## TASKS TO COMPLETE
(1) Translate this sentence from the SELECT queries page into Spanish: "Declarative simplicity hides complex optimization."
(2) On the SELECT queries page, which clause comes right after FROM in the logical execution order?
(3) Pick up the SELECT queries page from its last sentence and continue it.

## SOURCE EXCERPT
Select Queries | What's Your IQ

Introduction

SELECT: fundamental SQL statement retrieving data from tables. Declarative: specify what data needed, not how. Query optimizer: determines execution strategy. Core operation: all database queries build on SELECT.

Syntax simple: SELECT columns FROM table WHERE conditions ORDER BY columns. Semantically rich: filters, aggregations, joins, subqueries enable complex analysis. Foundation: essential for all database work.

Performance critical: unoptimized SELECT impacts database. Index usage, query plan optimization, cost estimation: determinant of speed. Understanding SELECT execution: key to database performance.

"SELECT is the query foundation: retrieve, transform, aggregate data. Declarative simplicity hides complex optimization. Mastery: understanding execution plans, indexes, and performance tuning." -- SQL essentials

Basic SELECT Statement

Syntax

SELECT column1, column2, ...
FROM table_name
WHERE conditions
ORDER BY columns
LIMIT/OFFSET count

Execution Order

Logical order (not parsing order): FROM (which table), WHERE (filter rows), SELECT (choose columns), ORDER BY (sort), LIMIT (restrict result count). Understanding order: predicts query behavior.

Example Query

SELECT employee_id, name, salary
FROM employees
WHERE department='IT' AND salary>50000
ORDER BY salary DESC
LIMIT 10;

Result: top 10 highest-paid IT employees

NULL Handling

NULL: unknown/missing value. Comparisons with NULL: always NULL (not true/false). Special: IS NULL, IS NOT NULL. Aggregates: ignore NULLs. Sorting: NULLs first or last (DBMS-dependent).

Case Sensitivity

Keywords: case-insensitive (SELECT, select, Select equivalent). Column names: usually case-insensitive (configuration-dependent). String values: case-sensitive (depends on collation).

Projection (Column Selection)

Column Selection

Specify columns: SELECT col1, col2, col3. Omit: SELECT * (all columns). Projection: reduces columns (may reduce I/O and memory). Selective: specify needed columns.

Stored items:

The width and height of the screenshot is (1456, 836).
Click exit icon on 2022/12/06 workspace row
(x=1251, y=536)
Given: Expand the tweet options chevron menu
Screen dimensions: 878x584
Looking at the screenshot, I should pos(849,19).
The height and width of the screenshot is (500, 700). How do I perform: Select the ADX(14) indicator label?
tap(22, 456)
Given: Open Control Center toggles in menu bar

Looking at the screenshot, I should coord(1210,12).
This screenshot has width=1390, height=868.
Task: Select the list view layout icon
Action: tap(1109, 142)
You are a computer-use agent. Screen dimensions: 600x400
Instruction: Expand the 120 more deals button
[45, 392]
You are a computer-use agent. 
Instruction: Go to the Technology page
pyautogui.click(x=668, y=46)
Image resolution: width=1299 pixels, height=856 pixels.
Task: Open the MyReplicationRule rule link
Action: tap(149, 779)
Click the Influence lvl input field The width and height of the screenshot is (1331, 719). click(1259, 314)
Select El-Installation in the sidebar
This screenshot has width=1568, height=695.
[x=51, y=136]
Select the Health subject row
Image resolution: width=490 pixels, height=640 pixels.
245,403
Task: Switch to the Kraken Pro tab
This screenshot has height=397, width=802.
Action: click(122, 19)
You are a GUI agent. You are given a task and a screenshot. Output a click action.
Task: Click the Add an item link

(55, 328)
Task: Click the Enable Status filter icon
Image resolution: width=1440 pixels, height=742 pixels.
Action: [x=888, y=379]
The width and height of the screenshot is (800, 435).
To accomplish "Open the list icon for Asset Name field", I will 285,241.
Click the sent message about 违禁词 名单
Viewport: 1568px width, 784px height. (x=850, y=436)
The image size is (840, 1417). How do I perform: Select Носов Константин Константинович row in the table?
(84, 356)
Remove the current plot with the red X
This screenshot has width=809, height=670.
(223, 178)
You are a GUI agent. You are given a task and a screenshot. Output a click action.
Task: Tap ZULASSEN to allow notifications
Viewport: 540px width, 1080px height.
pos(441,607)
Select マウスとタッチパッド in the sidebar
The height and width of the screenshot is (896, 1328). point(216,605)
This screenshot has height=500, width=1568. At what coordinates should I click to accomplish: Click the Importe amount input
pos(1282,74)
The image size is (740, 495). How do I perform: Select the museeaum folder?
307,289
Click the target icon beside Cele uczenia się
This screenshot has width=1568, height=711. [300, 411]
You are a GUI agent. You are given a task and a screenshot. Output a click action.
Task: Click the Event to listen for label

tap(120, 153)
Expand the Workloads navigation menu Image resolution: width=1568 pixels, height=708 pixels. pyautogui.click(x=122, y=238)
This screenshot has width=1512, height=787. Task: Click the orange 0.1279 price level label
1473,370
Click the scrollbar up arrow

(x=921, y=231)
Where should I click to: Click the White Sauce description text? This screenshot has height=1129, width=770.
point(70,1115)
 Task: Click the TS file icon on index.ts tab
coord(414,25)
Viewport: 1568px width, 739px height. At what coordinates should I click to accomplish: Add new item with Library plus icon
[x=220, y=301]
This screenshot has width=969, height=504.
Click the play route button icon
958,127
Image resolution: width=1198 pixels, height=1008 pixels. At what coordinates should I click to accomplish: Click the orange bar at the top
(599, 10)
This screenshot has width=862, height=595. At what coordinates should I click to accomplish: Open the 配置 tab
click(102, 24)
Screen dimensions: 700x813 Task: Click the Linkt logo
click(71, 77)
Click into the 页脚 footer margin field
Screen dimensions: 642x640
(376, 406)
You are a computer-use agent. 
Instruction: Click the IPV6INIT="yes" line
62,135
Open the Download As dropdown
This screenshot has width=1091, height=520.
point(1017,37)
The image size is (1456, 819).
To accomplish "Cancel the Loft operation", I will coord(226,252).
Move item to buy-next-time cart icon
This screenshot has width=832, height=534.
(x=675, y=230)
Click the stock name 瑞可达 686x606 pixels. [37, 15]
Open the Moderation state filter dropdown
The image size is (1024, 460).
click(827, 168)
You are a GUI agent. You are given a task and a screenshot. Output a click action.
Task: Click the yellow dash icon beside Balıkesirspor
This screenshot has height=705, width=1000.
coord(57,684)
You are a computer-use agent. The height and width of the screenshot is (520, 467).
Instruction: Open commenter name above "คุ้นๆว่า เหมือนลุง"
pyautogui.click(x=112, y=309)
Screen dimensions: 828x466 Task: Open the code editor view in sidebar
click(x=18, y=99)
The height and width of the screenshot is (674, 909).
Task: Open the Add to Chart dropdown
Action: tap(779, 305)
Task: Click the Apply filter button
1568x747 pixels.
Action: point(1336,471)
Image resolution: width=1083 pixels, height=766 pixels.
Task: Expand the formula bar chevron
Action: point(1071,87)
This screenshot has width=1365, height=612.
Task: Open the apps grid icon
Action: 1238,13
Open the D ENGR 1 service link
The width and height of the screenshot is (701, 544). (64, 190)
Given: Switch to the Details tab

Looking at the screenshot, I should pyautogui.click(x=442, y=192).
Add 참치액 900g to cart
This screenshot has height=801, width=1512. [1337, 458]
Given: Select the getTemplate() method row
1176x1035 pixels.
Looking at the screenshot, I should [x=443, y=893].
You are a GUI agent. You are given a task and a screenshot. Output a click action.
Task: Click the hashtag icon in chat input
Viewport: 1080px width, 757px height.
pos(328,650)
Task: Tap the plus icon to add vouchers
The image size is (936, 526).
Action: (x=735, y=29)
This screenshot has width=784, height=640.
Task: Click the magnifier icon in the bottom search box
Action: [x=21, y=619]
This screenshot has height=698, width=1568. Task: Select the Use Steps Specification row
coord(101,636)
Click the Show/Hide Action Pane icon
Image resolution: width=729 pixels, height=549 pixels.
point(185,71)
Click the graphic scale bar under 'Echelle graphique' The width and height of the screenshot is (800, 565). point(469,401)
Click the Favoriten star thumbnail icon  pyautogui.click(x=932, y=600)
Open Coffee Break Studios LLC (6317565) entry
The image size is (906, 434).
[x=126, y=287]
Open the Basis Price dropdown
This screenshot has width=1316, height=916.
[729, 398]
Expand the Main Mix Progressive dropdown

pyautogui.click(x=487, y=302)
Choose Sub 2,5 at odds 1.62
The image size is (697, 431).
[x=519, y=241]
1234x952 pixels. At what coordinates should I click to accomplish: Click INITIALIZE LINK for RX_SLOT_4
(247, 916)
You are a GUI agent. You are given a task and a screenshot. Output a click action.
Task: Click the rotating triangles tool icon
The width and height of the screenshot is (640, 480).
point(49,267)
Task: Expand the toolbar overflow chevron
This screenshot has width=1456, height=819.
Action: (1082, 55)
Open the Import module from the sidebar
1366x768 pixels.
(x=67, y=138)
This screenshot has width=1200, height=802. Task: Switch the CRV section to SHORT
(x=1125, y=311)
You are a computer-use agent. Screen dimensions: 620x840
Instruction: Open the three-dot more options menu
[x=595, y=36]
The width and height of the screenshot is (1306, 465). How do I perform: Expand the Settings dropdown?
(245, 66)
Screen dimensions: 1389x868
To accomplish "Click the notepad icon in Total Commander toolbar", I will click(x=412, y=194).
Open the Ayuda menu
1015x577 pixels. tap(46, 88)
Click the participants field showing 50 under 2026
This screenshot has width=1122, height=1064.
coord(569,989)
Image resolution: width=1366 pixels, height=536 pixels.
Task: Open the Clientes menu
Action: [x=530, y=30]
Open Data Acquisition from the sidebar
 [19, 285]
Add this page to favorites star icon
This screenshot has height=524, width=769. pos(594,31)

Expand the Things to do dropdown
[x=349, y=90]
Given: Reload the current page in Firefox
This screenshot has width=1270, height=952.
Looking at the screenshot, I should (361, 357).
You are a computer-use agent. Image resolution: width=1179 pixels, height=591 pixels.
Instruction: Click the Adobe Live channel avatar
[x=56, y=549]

## ANSWERS FOR THE TASKS
(1) La simplicidad declarativa oculta una optimización compleja.

(2) WHERE, which filters rows.

(3)
Column Aliases

SELECT
 employee_id AS emp_id,
 name AS employee_name,
 salary * 1.1 AS projected_salary
FROM employees;

Expressions and Functions

Select columns, computed values, function results. Arithmetic: +, -, *, /. String functions: UPPER, LOWER, SUBSTRING. Date functions: DATEADD, DATEDIFF. Type casting: CAST, CONVERT.

Aggregate Functions

COUNT(), SUM(), AVG(), MIN(), MAX() reduce multiple rows to single value. Covered deeper in aggregation section. Basic: SELECT COUNT(*) FROM table.

CAST and Type Conversion

SELECT
 CAST(salary AS DECIMAL(10, 2)),
 CAST(hire_date AS VARCHAR(20))
FROM employees;

Filtering with WHERE

Basic Conditions

Equality: column=value. Comparison: >, <, >=, <=, <>. Logical: AND, OR, NOT. BETWEEN: column BETWEEN a AND b. IN: column IN (v1, v2, v3). LIKE: pattern matching.

WHERE Clause Evaluation

Evaluated per row. True: row included. False or NULL: row excluded. Short-circuit: AND stops if first false, OR stops if first true (optimization).

Example Conditions

WHERE salary > 50000
 AND (department='IT' OR department='Finance')
 AND hire_date >= '2020-01-01'
 AND status IS NOT NULL;

LIKE Pattern Matching

% wildcard: any characters. _ wildcard: single character. Example: LIKE 'A%' (starts with A). Case sensitivity: DBMS-dependent. Performance: may not use indexes (depends on pattern).

IN vs. OR

IN (v1, v2, v3): cleaner for multiple values. OR: equivalent but verbose. IN: can be optimized better (index usage possible). Preference: use IN for multiple equality checks.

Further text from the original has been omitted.